**Exercise directions**
Swap "cube icon" for "cube button" in everything from the line containing "Given: Click the Medicine_Bottle cube icon" down to the line containing "The image size is (543, 285).", leaving all else unchanged. Return only those lines.

**Data supplied**
>> START

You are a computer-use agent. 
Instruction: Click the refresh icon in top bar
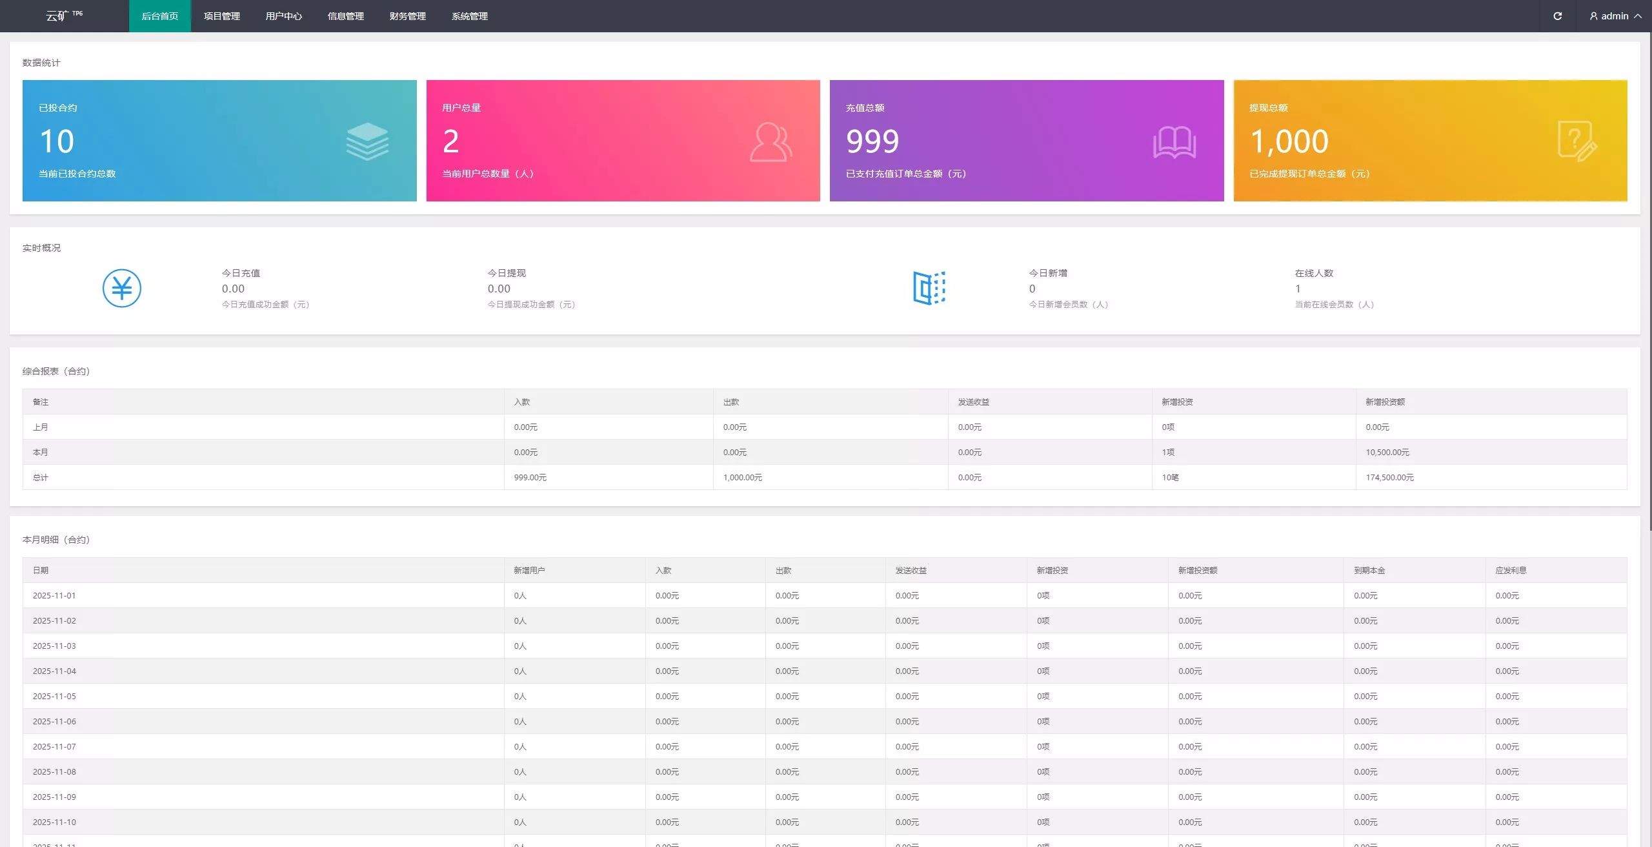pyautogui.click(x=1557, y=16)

>> END
>> START

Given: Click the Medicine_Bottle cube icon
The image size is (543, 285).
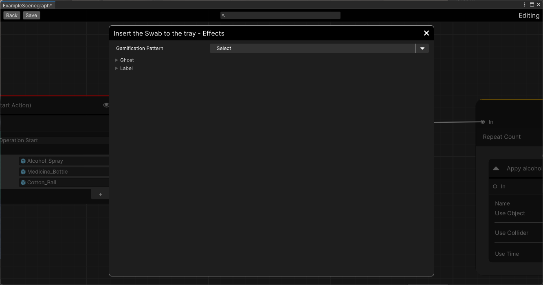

>> END
>> START

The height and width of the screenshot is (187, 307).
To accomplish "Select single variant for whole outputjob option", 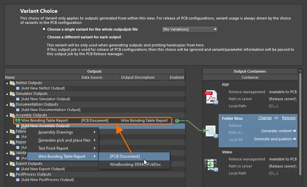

>> END

**Task result**
Given: Click the Medicine_Bottle cube button
The image size is (543, 285).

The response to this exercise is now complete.